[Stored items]
========================================================================
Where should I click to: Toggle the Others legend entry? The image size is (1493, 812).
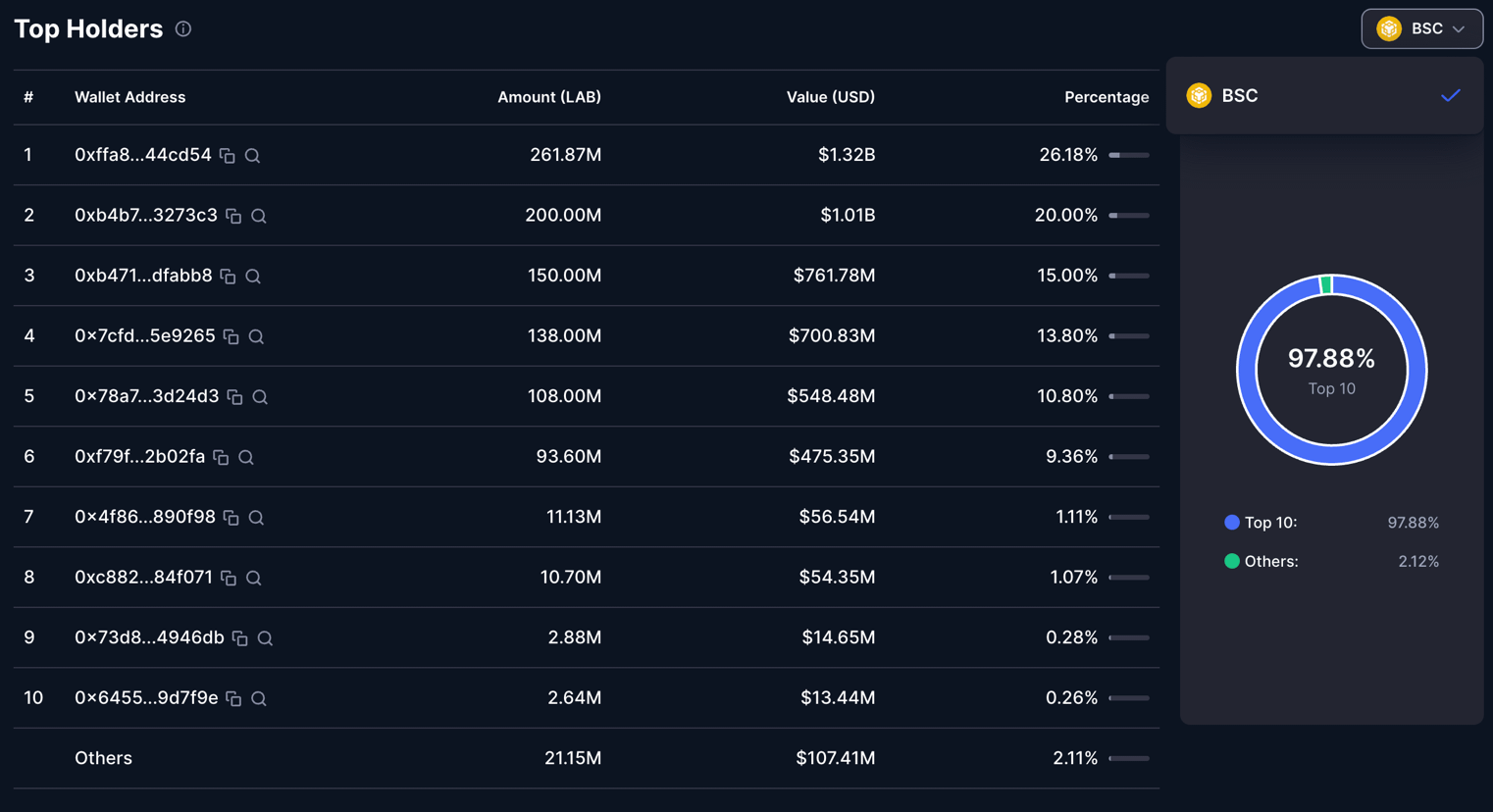1261,562
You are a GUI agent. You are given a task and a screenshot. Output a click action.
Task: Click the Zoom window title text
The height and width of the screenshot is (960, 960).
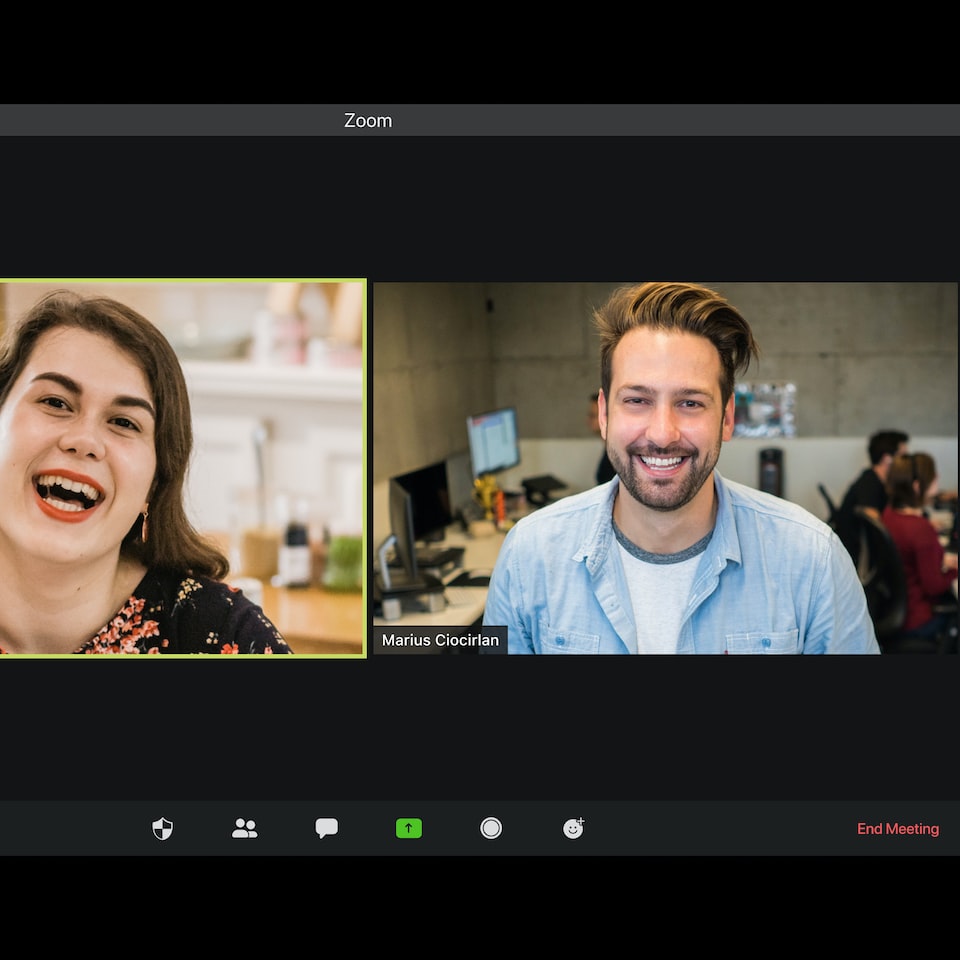pos(368,120)

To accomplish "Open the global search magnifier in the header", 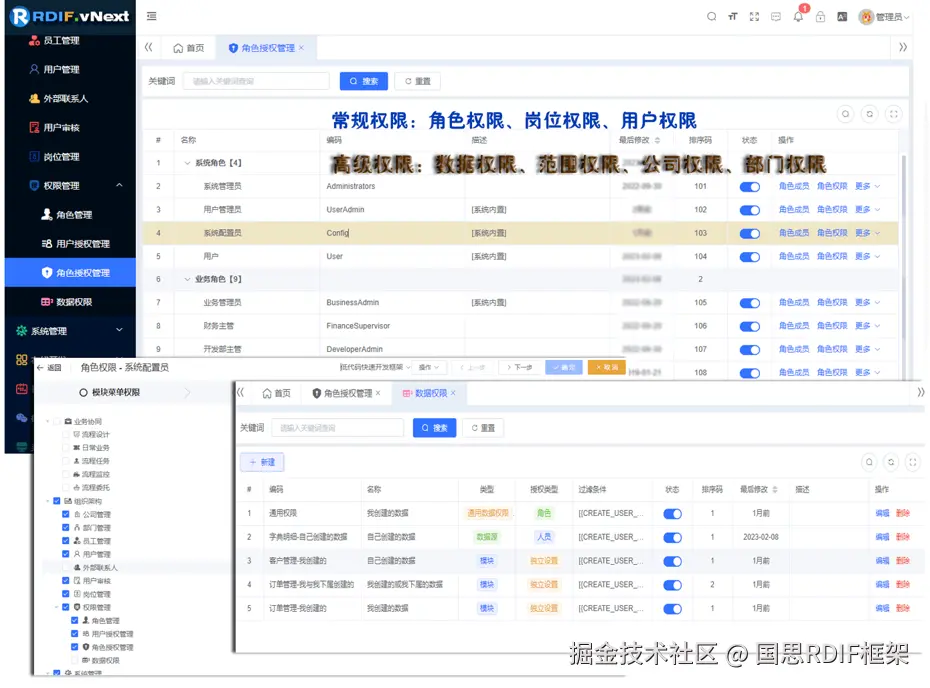I will click(x=712, y=16).
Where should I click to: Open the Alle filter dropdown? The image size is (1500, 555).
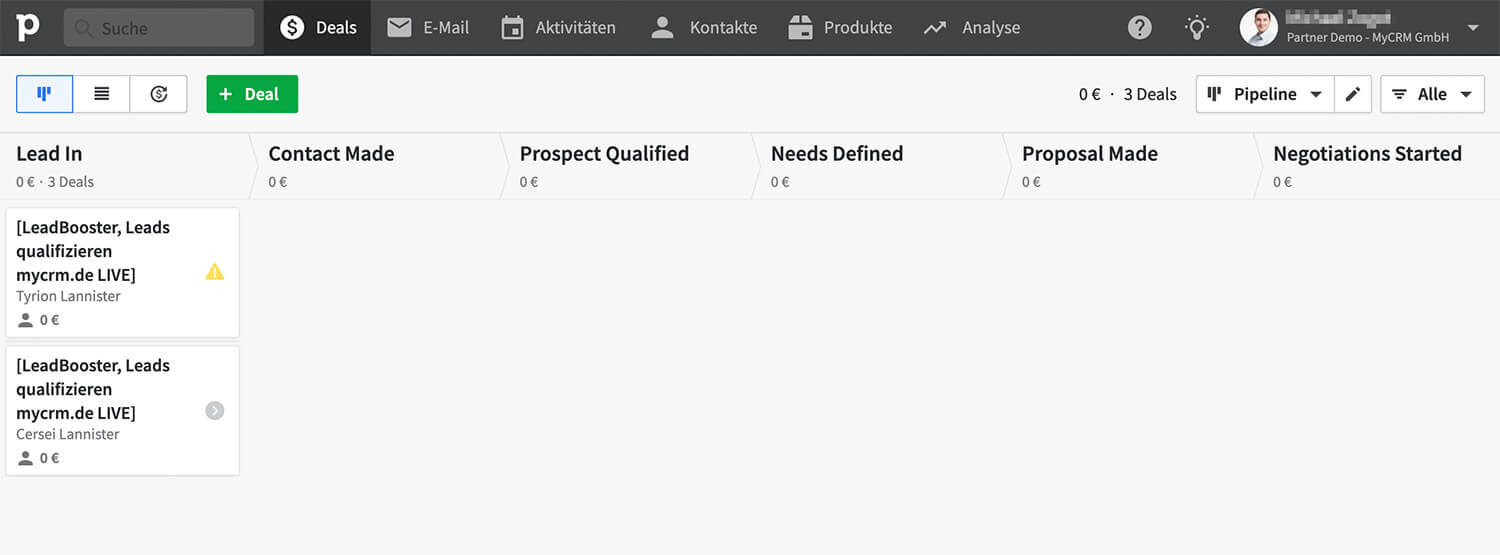click(1432, 94)
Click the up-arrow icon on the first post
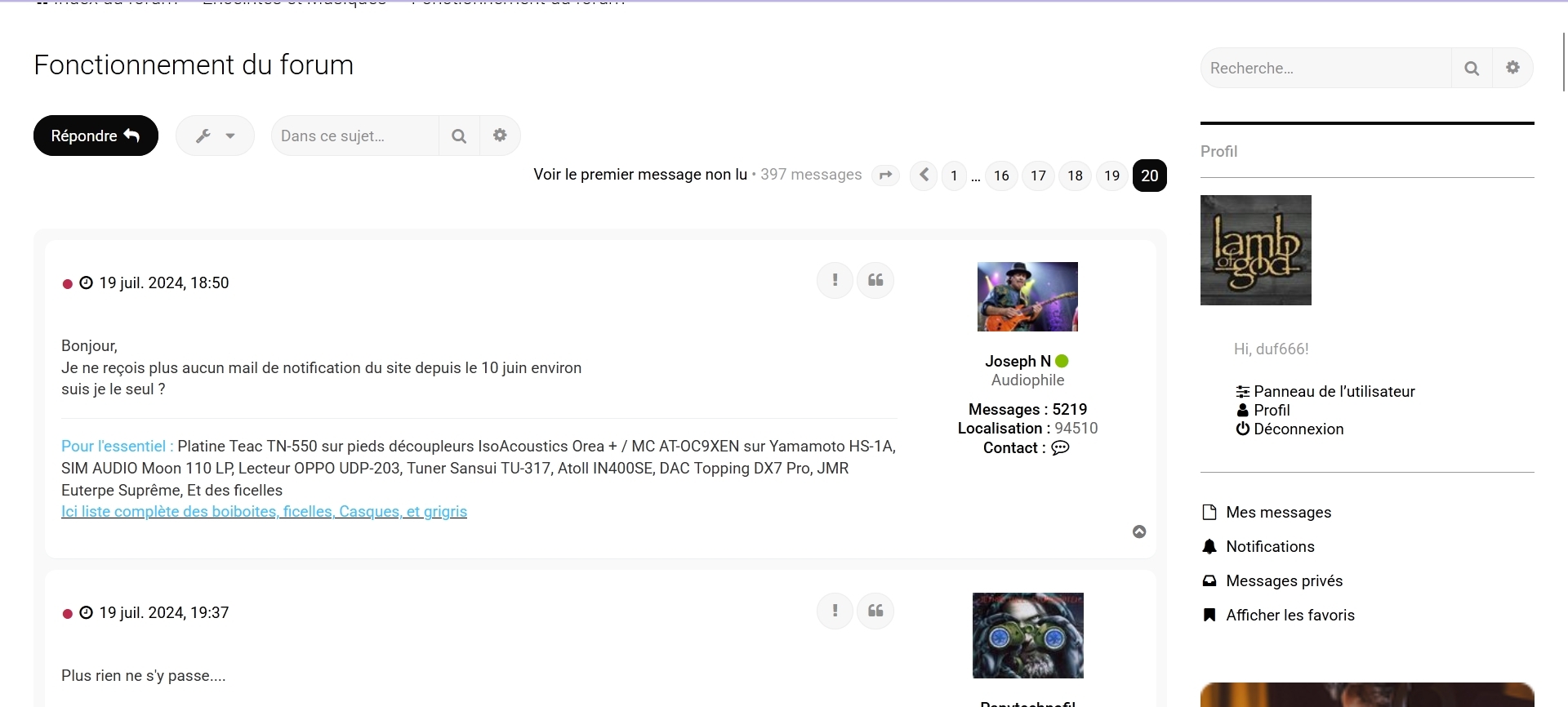The image size is (1568, 707). pos(1139,531)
========================================================================
● **WORK INSTRUCTIONS**
Please retype only the lines from the line that holds "Where should I click to: Open" through the end of the records, exactly as they stand, and drop every picture.

● **ANSWER AREA**
Where should I click to: Open the Alle filter dropdown? The image size is (1500, 555).
click(1432, 94)
Click the up-arrow icon on the first post
The image size is (1568, 707). pos(1139,531)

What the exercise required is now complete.